You should keep your dressing on and knee dry until your first post-op visit. After that, you'll likely be cleared to shower, but don't submerge the knee in a bathtub or swimming pool until the incisions have completely healed (usually three to four weeks after surgery).
- When will I have a follow-up appointment?
You'll see your doctor one to two weeks after surgery for a knee exam and suture removal. Typically, the surgeon's practice coordinator schedules this appointment before you have surgery.
- When should I start physical therapy?
You should start as soon as possible after surgery, generally within the first one to two weeks. Many patients have the first session right after their first post-op appointment.
- How long will I be on crutches?
Most likely, you'll use crutches for six to eight weeks after surgery, depending on the exact procedure you had and on any other structures that were repaired.
- Are cold therapy machines best for pain relief?

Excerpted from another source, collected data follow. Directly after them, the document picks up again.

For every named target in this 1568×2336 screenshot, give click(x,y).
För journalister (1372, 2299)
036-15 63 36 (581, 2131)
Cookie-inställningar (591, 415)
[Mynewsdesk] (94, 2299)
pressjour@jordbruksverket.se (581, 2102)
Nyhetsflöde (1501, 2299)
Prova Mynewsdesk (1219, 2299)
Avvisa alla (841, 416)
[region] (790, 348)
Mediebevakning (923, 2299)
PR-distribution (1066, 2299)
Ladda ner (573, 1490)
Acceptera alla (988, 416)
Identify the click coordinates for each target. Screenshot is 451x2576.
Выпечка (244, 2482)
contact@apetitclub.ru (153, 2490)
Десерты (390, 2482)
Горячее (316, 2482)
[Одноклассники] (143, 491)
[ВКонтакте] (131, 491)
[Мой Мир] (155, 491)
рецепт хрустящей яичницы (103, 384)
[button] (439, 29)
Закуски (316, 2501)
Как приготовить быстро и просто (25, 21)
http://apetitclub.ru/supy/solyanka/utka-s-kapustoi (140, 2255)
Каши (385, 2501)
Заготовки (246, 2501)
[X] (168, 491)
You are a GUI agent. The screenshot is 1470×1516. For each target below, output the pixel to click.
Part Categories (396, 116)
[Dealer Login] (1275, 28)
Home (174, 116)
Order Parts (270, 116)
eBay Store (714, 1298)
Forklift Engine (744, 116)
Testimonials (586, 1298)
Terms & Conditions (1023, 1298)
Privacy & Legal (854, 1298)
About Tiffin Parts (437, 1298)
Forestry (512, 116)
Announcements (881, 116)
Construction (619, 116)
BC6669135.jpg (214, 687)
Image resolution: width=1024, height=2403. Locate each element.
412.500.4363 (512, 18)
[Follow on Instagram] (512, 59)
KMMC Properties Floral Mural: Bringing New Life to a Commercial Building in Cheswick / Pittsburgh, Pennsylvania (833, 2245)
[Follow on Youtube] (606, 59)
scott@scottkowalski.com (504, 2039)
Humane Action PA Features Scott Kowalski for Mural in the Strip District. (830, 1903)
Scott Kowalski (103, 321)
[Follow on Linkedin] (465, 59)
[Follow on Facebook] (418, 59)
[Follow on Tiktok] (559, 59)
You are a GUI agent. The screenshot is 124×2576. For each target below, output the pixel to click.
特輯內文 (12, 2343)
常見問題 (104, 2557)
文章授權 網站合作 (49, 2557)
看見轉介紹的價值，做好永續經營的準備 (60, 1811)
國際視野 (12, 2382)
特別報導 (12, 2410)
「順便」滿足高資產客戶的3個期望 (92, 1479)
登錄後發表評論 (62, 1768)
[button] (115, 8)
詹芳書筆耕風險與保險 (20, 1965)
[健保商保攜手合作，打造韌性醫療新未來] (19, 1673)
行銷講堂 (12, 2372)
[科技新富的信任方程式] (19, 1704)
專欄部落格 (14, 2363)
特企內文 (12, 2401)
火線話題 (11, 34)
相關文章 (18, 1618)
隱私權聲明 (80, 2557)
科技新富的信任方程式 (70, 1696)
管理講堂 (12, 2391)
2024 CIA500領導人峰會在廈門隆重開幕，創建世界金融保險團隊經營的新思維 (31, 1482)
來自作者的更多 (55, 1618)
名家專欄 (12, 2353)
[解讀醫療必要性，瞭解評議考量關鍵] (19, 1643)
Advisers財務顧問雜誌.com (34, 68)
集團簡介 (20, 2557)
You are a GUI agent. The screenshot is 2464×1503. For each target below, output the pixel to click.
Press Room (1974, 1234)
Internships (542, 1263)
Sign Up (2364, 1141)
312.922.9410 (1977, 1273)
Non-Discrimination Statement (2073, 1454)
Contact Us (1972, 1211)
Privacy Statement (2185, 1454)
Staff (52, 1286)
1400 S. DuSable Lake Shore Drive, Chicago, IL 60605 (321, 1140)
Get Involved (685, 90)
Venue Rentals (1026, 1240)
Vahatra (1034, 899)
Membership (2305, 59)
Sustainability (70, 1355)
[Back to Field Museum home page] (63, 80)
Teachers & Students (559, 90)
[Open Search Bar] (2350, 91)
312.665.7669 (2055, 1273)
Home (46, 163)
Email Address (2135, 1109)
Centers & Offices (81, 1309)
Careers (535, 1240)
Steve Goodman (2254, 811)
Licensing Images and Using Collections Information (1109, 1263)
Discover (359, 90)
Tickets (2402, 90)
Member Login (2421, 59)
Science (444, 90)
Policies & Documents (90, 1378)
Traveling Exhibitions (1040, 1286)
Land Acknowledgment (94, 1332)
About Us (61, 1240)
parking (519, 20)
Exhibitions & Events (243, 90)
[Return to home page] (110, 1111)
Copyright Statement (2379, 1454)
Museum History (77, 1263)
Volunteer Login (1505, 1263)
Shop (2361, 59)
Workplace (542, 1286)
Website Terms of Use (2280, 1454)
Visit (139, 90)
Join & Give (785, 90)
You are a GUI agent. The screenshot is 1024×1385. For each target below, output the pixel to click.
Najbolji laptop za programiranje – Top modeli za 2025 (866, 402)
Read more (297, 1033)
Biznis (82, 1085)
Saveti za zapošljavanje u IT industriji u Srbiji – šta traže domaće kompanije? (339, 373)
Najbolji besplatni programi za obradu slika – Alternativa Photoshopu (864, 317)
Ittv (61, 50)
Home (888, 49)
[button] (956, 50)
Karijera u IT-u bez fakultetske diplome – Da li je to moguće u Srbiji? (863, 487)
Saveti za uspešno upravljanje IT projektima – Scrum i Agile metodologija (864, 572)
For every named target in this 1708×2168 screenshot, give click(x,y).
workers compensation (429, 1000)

You can use a number of icing methods, such as placing a regular ice pack or package of frozen vegetables over the bandages. Cold therapy units recirculate ice water through a pad over your knee. They're effective yet somewhat expensive. They can be purchased online, in medical supply stores or at our orthotics and prosthetics centers.
- When can I return to school or work after knee cartilage surgery?
Most patients are ready to return to school or work at a desk five to seven days after surgery. If you're able to work from home, your initial recovery period may be easier. For a physically demanding job, you will need more time for a safe recovery and medical clearance before returning to work.
- When can I drive after knee cartilage surgery?
That depends on which leg had surgery. If it was your left knee and you drive an automatic car, you can get behind the wheel once you're no longer taking narcotic pain medication and feel capable of driving safely. If you had surgery on your right knee, you may need to wait as long as six weeks before driving; your surgeon can advise you.